▶ Requirement
Records follow. Copy every line with "will".

Stored items:
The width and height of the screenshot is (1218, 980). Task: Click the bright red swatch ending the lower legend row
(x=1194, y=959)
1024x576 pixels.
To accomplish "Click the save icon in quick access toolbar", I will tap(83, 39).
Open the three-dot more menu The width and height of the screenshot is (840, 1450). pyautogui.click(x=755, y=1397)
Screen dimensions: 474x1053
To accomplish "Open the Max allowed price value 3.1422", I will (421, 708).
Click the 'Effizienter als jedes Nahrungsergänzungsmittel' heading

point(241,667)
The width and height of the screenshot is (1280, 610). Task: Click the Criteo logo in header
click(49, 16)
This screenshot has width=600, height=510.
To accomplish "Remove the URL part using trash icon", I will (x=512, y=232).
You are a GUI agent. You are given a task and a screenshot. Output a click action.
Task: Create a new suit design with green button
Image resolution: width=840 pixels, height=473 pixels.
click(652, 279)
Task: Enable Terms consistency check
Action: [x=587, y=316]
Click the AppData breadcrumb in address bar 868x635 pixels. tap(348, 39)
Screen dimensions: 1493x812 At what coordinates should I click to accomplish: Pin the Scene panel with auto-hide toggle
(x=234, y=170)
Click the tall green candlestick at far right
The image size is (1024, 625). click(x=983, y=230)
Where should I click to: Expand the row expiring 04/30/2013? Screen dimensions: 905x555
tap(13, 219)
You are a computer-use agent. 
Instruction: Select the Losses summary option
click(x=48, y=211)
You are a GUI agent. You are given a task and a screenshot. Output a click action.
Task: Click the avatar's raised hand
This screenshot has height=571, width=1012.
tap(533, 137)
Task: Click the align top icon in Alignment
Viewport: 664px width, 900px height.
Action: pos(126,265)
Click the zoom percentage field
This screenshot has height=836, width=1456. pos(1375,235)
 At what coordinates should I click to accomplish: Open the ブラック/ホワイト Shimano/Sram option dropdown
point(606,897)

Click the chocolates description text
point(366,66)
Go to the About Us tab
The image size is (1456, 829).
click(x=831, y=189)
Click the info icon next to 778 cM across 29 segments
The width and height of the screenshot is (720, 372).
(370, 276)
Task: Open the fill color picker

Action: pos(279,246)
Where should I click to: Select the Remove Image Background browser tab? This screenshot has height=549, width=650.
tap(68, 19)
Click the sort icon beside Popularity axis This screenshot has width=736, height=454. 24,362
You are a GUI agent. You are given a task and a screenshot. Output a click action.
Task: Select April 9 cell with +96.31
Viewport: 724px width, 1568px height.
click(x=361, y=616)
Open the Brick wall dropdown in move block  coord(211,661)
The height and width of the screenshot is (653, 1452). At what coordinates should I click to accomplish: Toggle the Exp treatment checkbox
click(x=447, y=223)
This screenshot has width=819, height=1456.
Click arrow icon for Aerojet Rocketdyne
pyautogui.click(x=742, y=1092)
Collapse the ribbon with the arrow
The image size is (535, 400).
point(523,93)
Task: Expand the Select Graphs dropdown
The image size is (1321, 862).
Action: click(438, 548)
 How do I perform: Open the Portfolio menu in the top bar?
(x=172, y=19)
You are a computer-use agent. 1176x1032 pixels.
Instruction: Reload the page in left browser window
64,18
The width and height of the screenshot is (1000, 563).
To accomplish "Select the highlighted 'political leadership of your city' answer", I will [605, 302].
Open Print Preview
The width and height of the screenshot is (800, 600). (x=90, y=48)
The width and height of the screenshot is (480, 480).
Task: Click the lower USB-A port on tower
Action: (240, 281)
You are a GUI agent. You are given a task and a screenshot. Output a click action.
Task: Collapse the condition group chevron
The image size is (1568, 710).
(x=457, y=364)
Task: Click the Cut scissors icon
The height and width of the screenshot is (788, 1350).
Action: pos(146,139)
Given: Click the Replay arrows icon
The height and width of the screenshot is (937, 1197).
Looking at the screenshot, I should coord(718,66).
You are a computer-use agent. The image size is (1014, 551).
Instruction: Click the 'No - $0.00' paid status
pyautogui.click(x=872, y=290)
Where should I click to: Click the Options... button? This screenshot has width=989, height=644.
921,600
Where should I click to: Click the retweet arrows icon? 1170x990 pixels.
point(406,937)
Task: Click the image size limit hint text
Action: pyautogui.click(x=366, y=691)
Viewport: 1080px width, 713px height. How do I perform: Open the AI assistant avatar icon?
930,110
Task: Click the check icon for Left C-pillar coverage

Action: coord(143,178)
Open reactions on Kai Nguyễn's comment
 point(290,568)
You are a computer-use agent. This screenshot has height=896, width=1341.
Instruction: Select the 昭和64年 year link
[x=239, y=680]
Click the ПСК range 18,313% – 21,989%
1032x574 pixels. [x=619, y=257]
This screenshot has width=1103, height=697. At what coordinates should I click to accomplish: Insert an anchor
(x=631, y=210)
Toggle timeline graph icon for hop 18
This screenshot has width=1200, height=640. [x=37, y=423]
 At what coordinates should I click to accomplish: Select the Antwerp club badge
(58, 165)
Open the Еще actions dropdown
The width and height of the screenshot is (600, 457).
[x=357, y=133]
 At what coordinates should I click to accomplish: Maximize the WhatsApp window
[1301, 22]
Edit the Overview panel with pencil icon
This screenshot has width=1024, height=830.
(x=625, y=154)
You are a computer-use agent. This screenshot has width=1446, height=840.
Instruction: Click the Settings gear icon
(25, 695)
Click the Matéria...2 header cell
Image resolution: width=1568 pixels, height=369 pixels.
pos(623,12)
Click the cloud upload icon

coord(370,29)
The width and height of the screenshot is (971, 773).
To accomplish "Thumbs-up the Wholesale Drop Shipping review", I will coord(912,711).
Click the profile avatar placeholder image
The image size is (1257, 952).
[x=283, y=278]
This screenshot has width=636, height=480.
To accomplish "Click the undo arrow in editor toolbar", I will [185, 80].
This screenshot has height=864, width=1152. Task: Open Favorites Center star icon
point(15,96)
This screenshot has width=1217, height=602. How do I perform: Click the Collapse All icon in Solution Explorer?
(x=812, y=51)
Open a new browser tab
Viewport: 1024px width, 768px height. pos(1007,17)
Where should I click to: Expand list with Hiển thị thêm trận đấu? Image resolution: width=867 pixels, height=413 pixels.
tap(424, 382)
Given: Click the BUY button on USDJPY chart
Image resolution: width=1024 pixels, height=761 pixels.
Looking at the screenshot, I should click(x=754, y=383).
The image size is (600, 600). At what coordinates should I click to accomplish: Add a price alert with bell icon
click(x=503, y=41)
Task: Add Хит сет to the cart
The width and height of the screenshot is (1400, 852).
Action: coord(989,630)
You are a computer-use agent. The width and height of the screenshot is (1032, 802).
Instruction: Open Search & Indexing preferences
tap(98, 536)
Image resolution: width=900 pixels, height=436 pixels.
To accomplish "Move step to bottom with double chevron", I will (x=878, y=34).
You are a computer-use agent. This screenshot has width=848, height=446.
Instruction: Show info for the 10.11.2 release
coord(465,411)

▶ Task answer
To accomplish "Click the save icon in quick access toolbar", I will tap(83, 39).
To accomplish "Open the Max allowed price value 3.1422", I will (421, 708).
To accomplish "Remove the URL part using trash icon", I will (x=512, y=232).
To accomplish "Select the highlighted 'political leadership of your city' answer", I will [605, 302].
To accomplish "Thumbs-up the Wholesale Drop Shipping review", I will coord(912,711).
To accomplish "Click the undo arrow in editor toolbar", I will [185, 80].
To accomplish "Move step to bottom with double chevron", I will (x=878, y=34).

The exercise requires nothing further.